Aim of the exercise: Can you copy the part of the listing that opens with the line containing "Task: Click Nuevo Término de Pago button" and closes with the line containing "Action: click(1387, 58)", both of those lines included, while leaving the pictures out?

Input material:
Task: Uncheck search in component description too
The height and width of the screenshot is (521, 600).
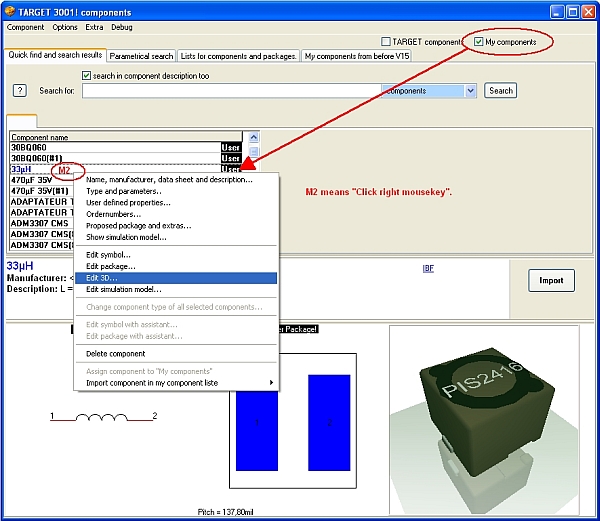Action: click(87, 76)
...
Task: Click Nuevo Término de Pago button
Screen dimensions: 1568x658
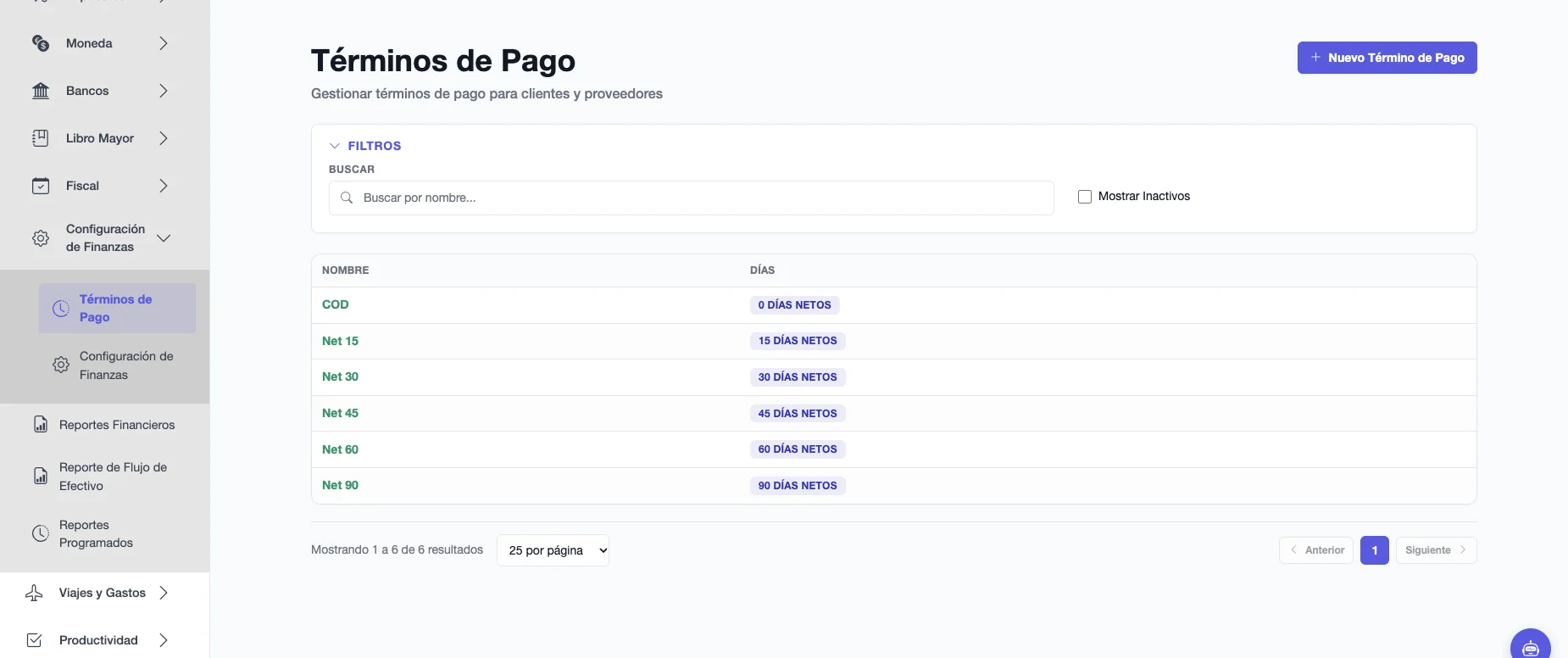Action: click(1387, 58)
* * *
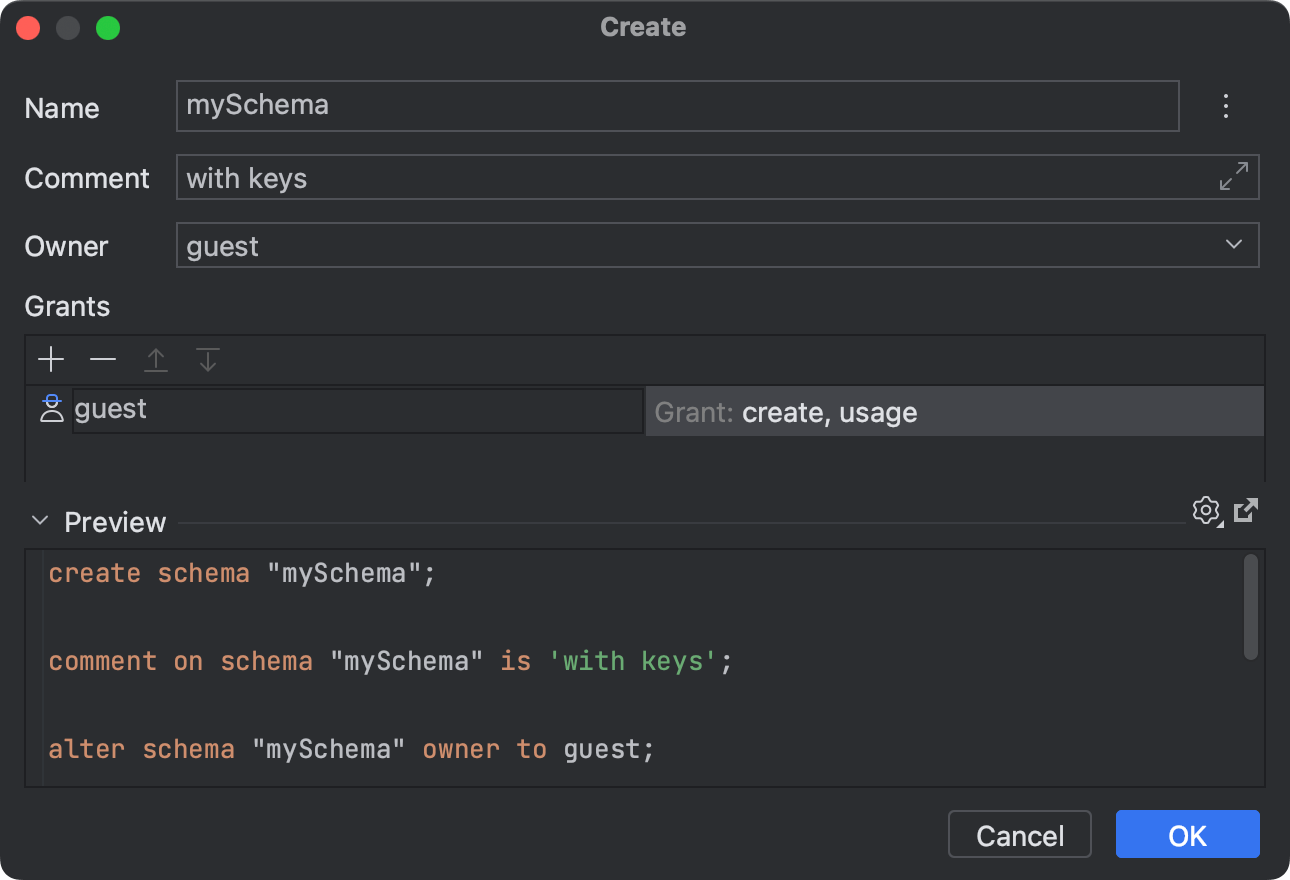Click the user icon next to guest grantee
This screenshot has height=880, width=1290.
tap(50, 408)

Answer to this problem:
Task: Click Nuevo Término de Pago button
Screen dimensions: 1568x658
Action: click(1387, 58)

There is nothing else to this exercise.